Task requirements ->
How many lines in the listing below include the word "each"? Reply with the count alone.

Dataset content ->
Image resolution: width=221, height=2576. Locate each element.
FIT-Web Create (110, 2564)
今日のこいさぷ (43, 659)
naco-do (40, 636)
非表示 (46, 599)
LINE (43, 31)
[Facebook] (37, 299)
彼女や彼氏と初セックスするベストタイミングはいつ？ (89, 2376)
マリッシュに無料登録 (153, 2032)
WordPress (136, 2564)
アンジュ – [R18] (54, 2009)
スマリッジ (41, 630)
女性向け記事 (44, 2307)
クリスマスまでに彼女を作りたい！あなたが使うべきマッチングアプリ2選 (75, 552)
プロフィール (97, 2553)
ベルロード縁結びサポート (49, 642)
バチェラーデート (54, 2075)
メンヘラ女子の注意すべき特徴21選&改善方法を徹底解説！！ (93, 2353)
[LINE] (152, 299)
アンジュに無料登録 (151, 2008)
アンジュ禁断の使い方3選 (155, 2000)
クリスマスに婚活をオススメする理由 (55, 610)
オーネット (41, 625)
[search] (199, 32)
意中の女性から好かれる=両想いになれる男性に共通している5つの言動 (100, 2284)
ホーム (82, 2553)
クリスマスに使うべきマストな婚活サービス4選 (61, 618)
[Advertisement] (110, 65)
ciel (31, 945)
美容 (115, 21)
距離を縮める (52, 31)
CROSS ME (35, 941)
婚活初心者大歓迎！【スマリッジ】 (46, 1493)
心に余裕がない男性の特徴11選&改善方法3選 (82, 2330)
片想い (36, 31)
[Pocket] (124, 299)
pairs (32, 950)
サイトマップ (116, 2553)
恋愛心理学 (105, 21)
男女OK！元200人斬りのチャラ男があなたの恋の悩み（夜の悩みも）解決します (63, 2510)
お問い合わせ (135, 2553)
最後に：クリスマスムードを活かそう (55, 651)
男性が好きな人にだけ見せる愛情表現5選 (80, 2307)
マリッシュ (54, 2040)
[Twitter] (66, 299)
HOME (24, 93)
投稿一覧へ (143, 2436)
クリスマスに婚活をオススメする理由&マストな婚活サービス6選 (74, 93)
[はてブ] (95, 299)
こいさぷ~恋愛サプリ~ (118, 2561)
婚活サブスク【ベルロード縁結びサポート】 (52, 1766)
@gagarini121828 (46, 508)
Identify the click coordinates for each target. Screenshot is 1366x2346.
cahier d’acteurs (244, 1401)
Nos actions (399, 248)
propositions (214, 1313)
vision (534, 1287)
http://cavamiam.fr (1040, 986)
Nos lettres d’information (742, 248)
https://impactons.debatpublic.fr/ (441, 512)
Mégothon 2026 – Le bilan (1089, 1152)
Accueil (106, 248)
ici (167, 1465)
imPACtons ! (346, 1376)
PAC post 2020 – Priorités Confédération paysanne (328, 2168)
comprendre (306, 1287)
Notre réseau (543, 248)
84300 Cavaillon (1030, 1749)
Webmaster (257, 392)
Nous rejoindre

Worked solution ->
2